Data rows.
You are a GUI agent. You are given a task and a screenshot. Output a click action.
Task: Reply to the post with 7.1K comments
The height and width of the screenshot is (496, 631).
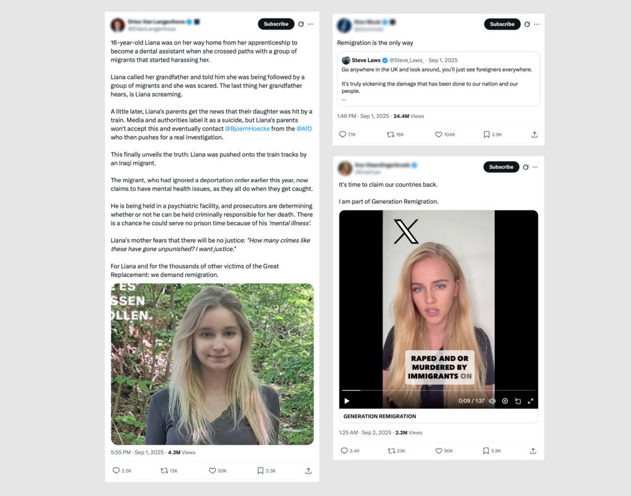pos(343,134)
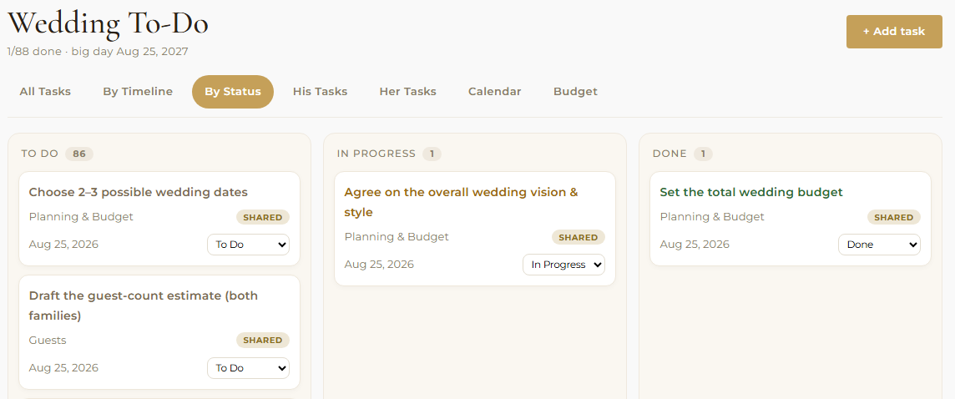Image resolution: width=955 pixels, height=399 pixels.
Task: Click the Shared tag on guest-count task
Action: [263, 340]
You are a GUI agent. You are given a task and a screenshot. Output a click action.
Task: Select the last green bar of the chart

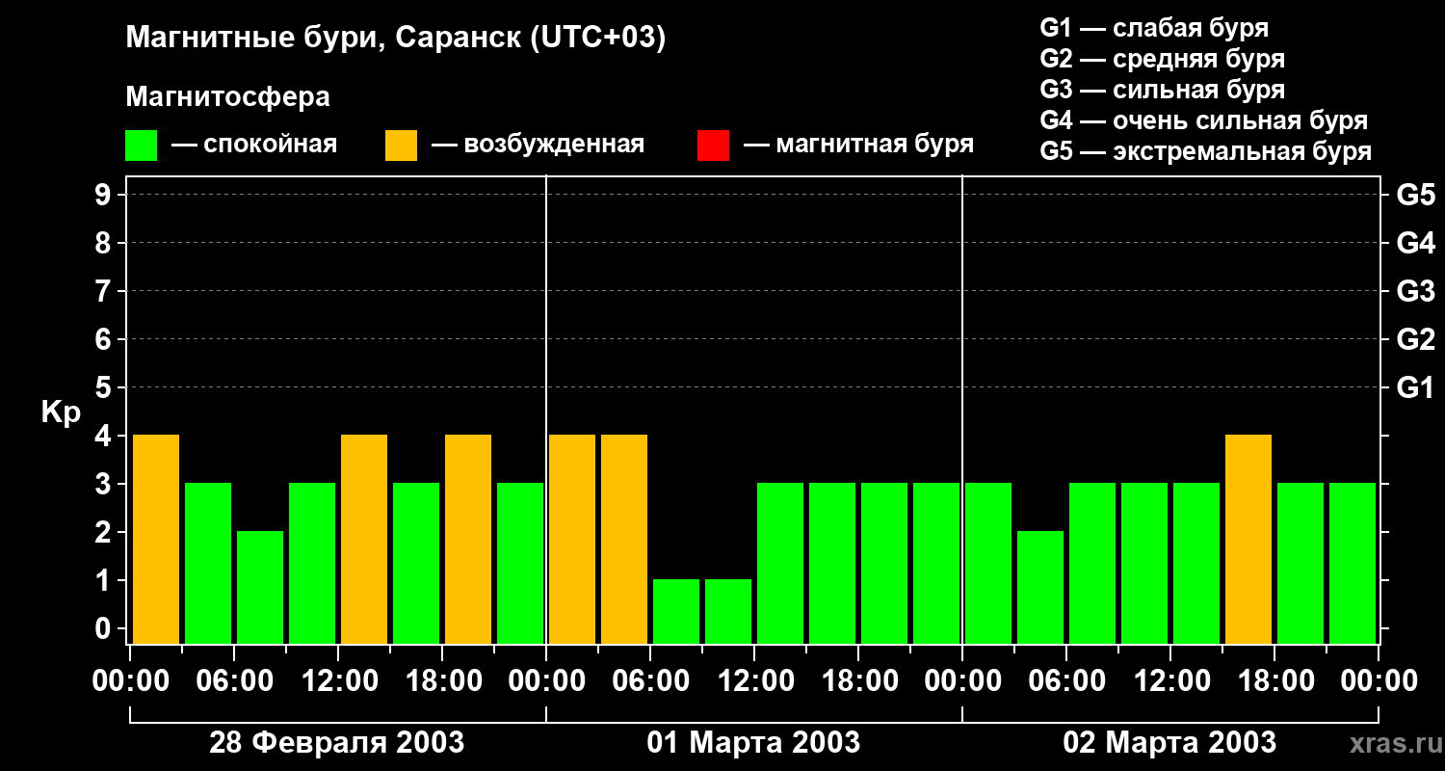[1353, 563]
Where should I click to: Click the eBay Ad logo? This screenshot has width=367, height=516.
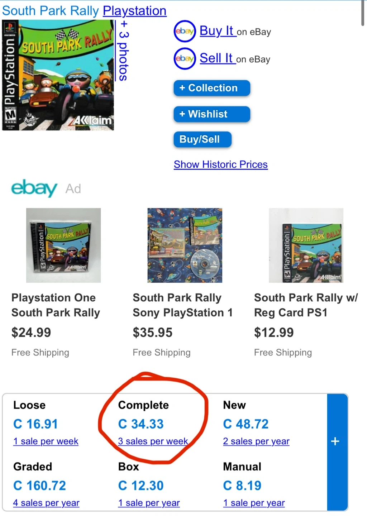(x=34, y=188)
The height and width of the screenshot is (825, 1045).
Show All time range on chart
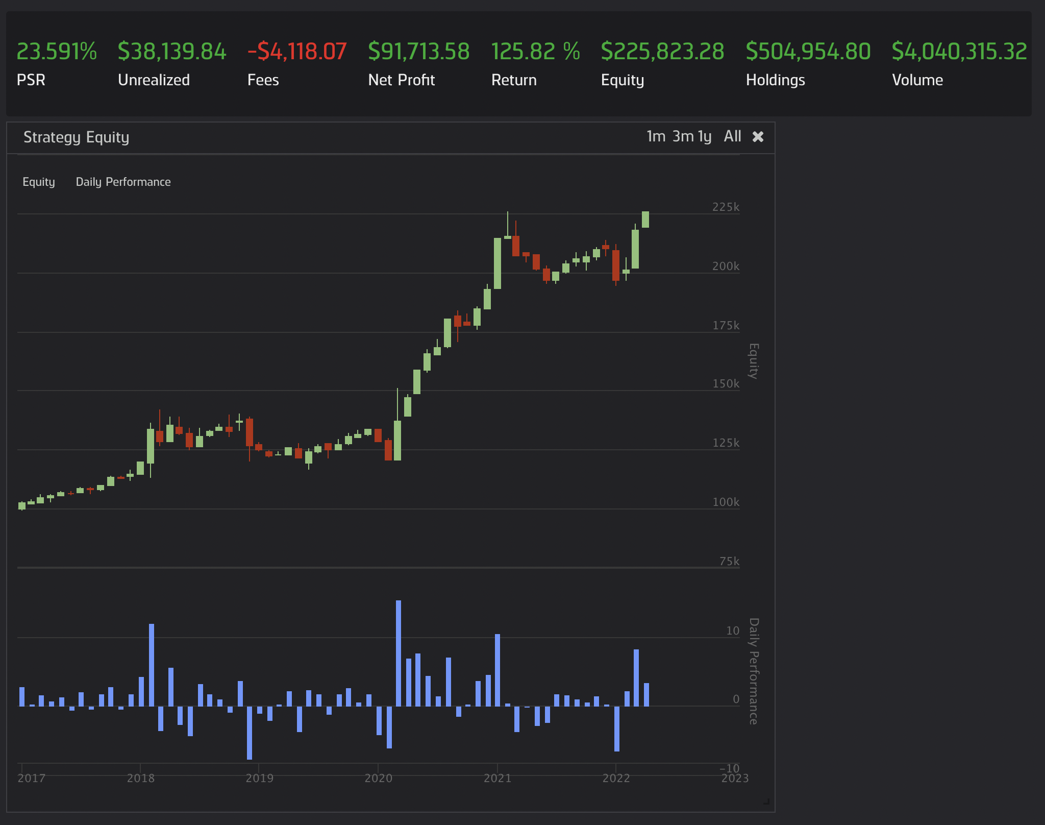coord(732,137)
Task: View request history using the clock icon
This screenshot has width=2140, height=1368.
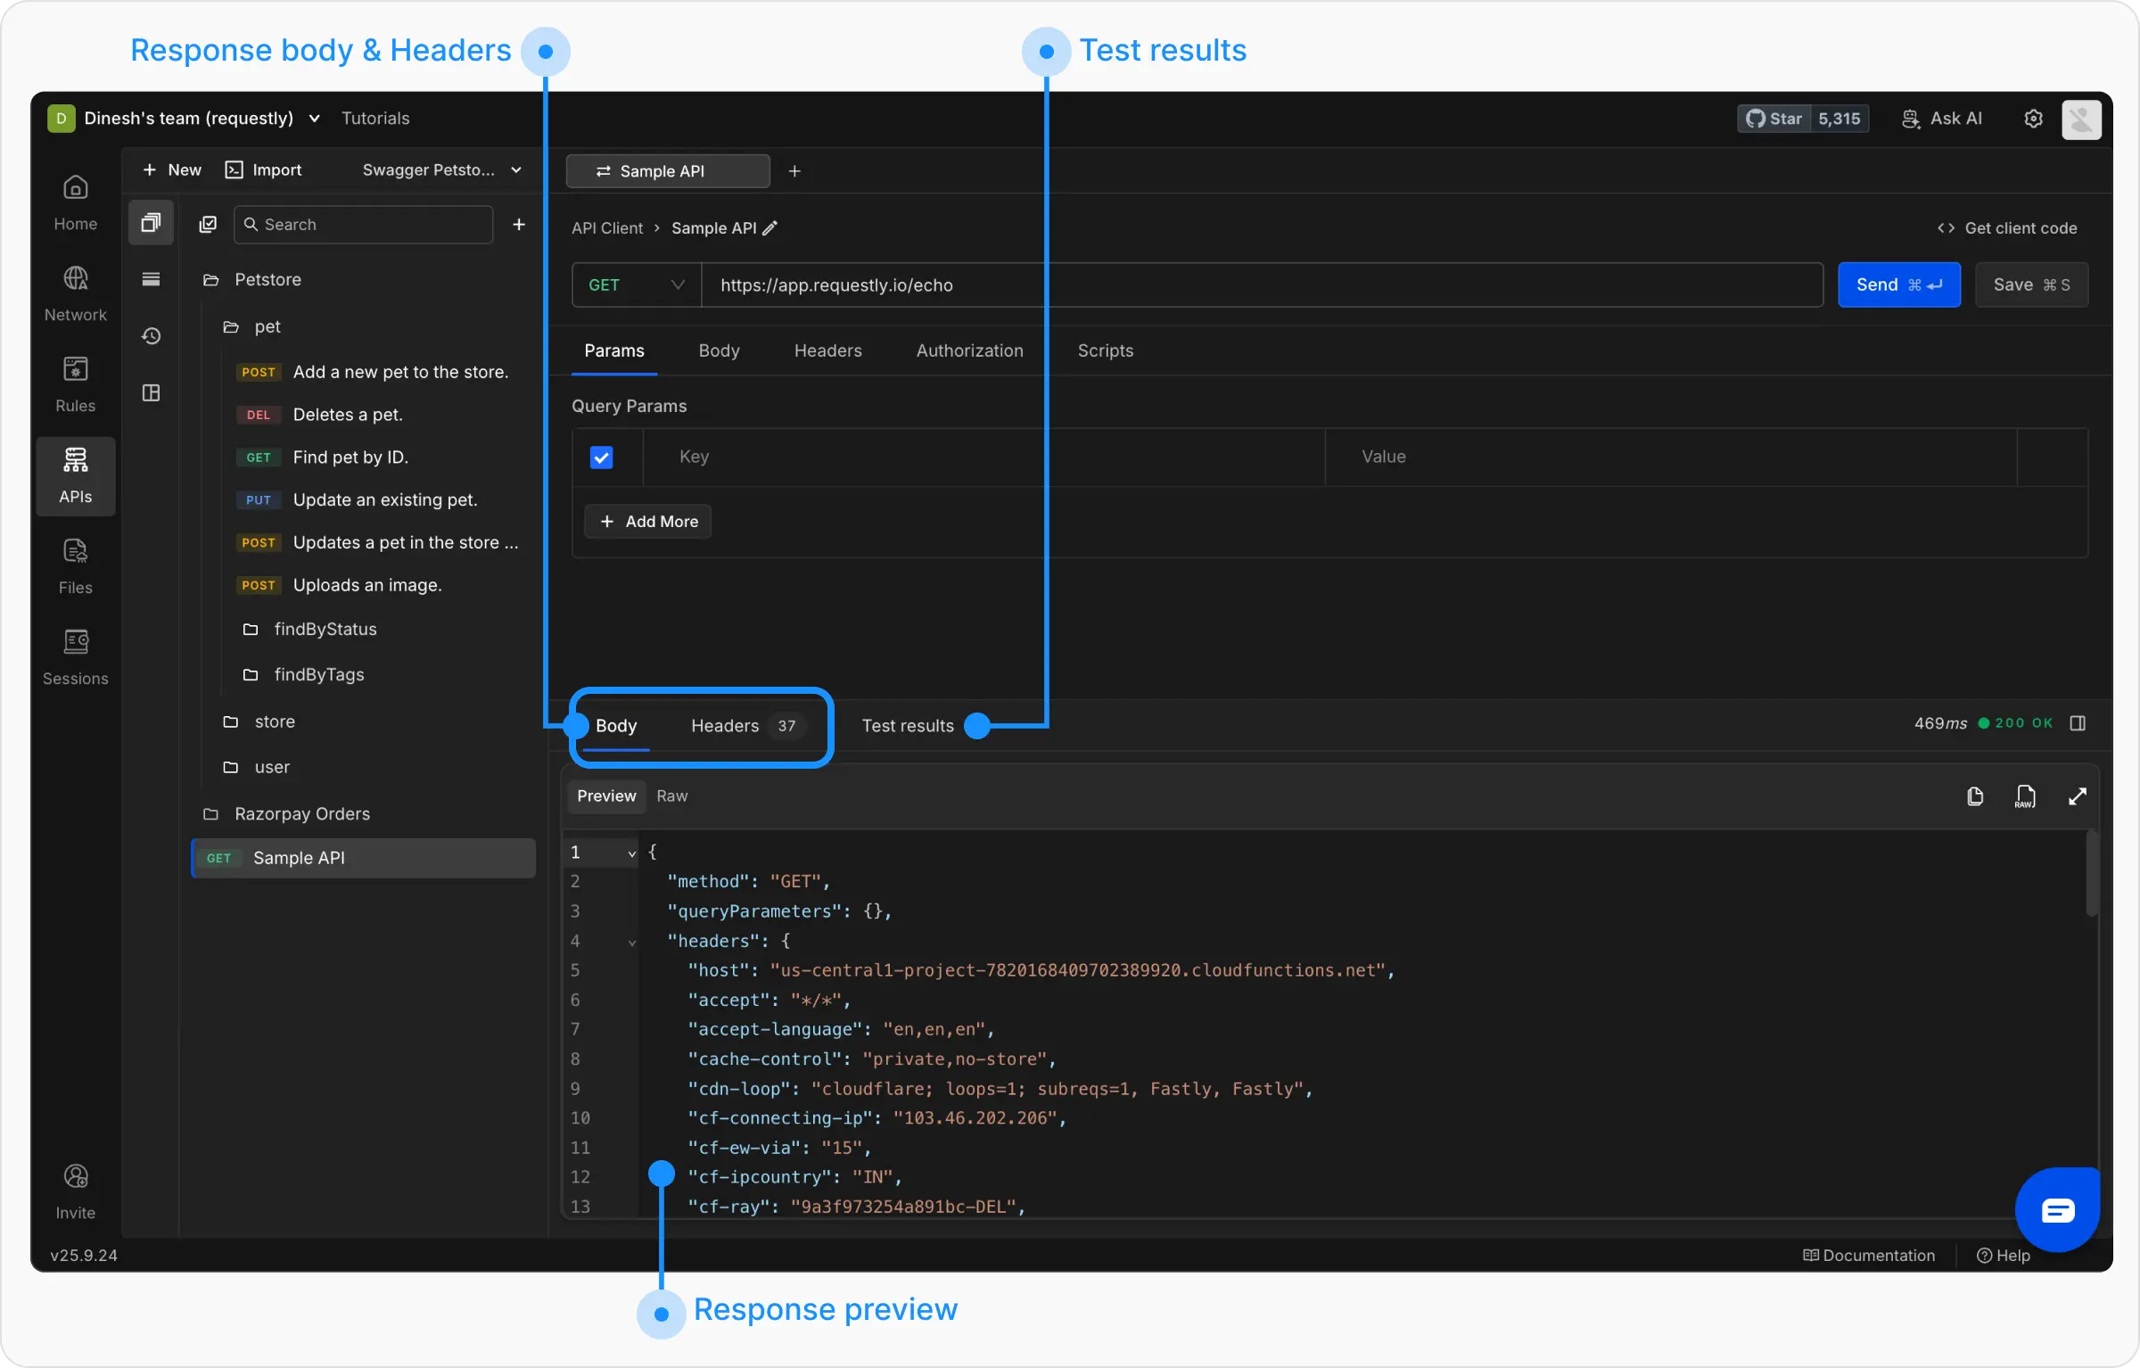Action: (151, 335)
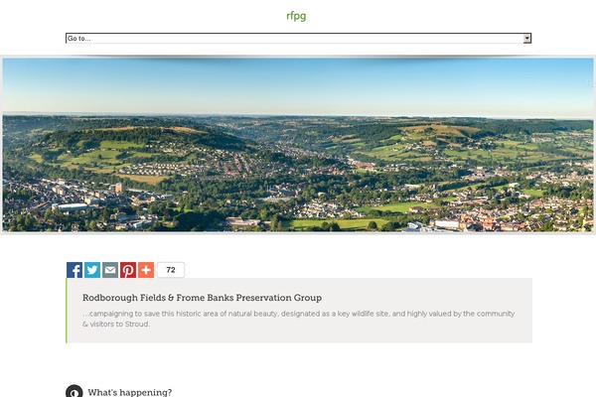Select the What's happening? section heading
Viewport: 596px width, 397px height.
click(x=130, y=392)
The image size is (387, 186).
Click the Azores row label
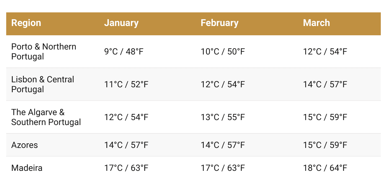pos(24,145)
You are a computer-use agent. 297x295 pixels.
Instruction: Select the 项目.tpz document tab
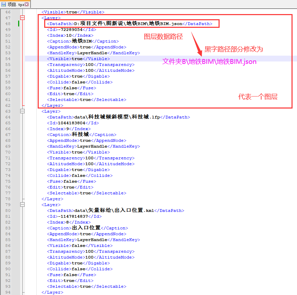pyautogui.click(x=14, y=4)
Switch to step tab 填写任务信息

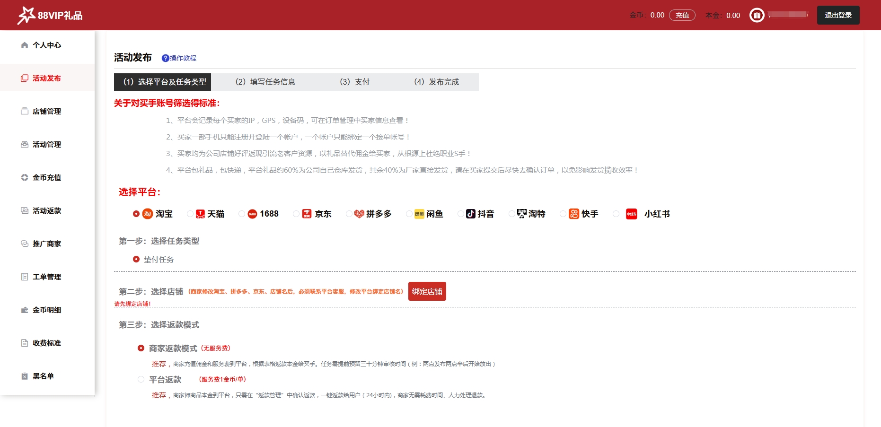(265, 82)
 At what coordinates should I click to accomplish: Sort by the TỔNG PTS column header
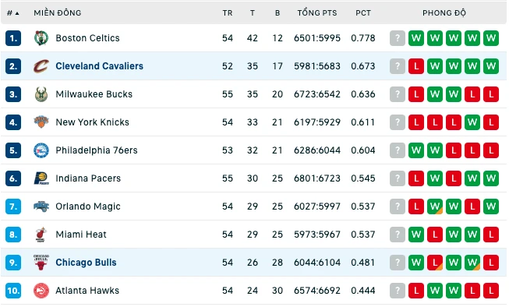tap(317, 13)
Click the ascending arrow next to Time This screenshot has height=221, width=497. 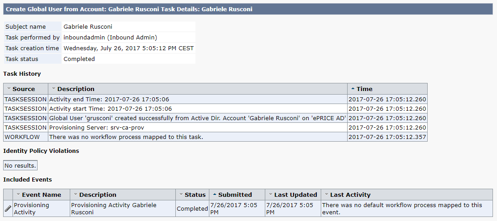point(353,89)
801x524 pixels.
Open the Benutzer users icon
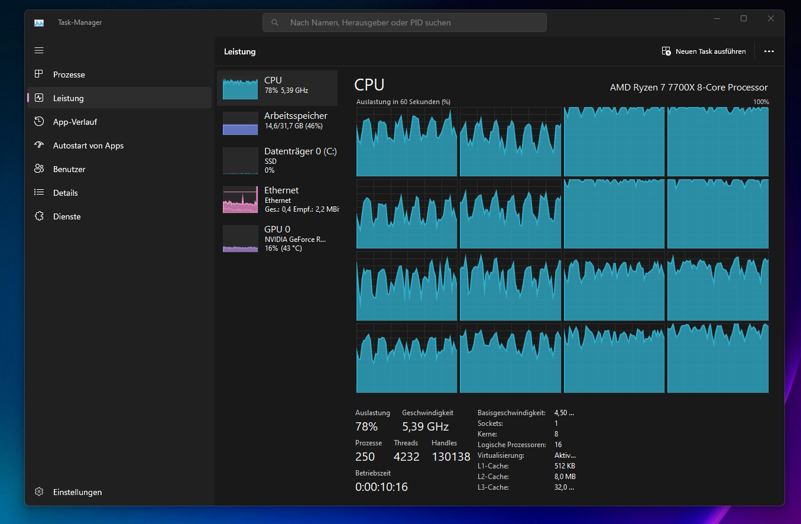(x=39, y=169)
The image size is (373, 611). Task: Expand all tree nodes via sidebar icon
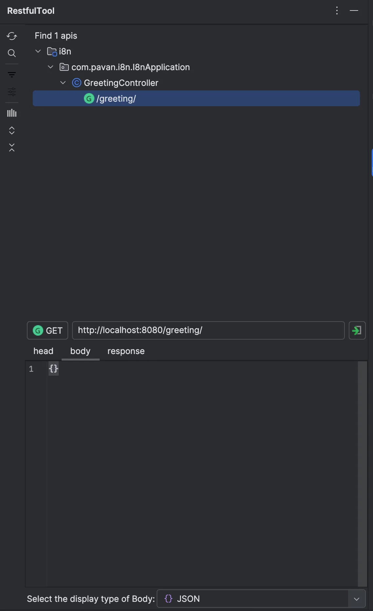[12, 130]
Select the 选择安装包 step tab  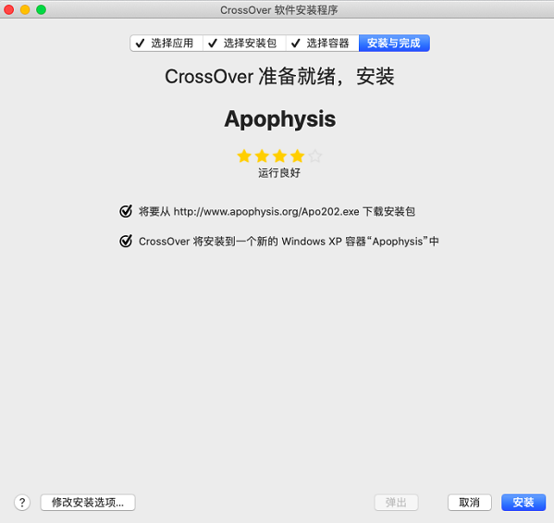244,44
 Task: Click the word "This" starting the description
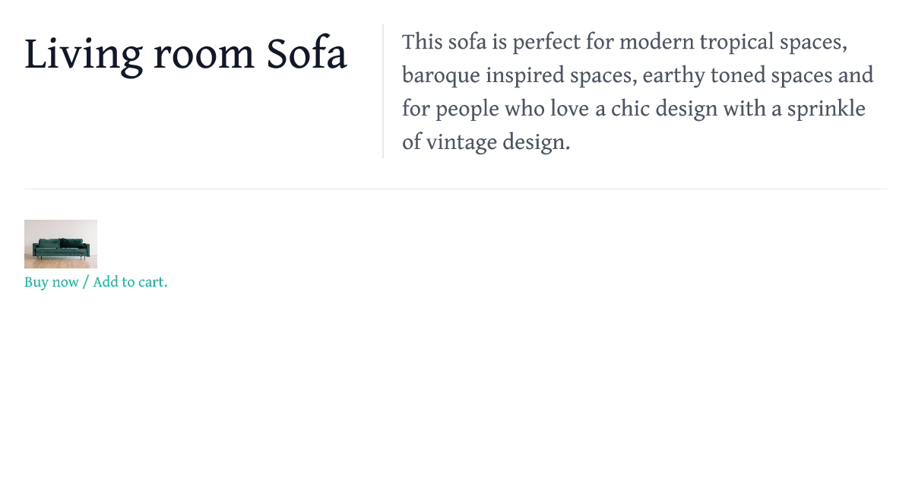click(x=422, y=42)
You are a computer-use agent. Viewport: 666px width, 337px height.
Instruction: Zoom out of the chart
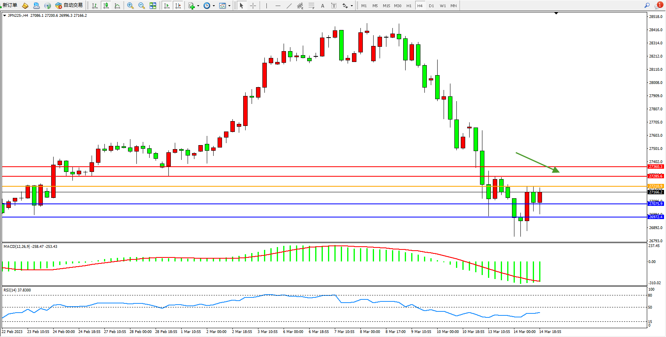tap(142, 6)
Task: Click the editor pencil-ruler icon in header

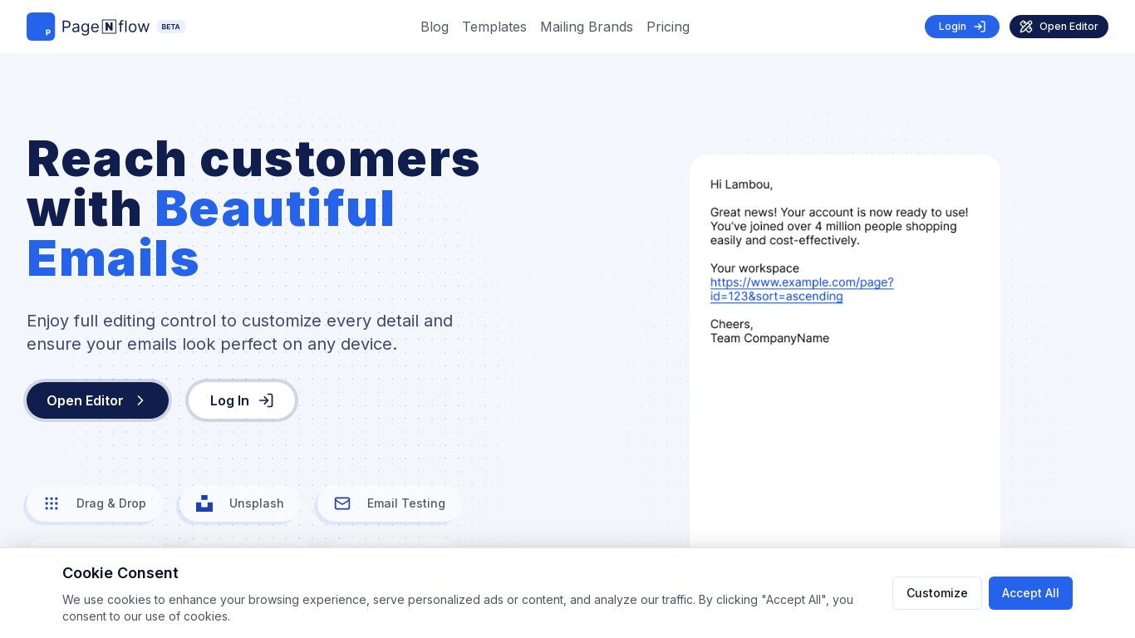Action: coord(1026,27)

Objective. Convert everything from the line containing "You are a computer-use agent. Viewport: 666px" down to the end of the listing into a two-column CSV with the columns instruction and response. Give one row per request, put each value in a single quoted field with line breaks replaced by spaces, and leave out the pictures.

Result of the task.
instruction,response
"You are a computer-use agent. Viewport: 666px width, 337px height. Instruction: Zoom out of the chart","tap(142, 6)"
"Task: Click the editor pencil-ruler icon in header","Action: coord(1026,27)"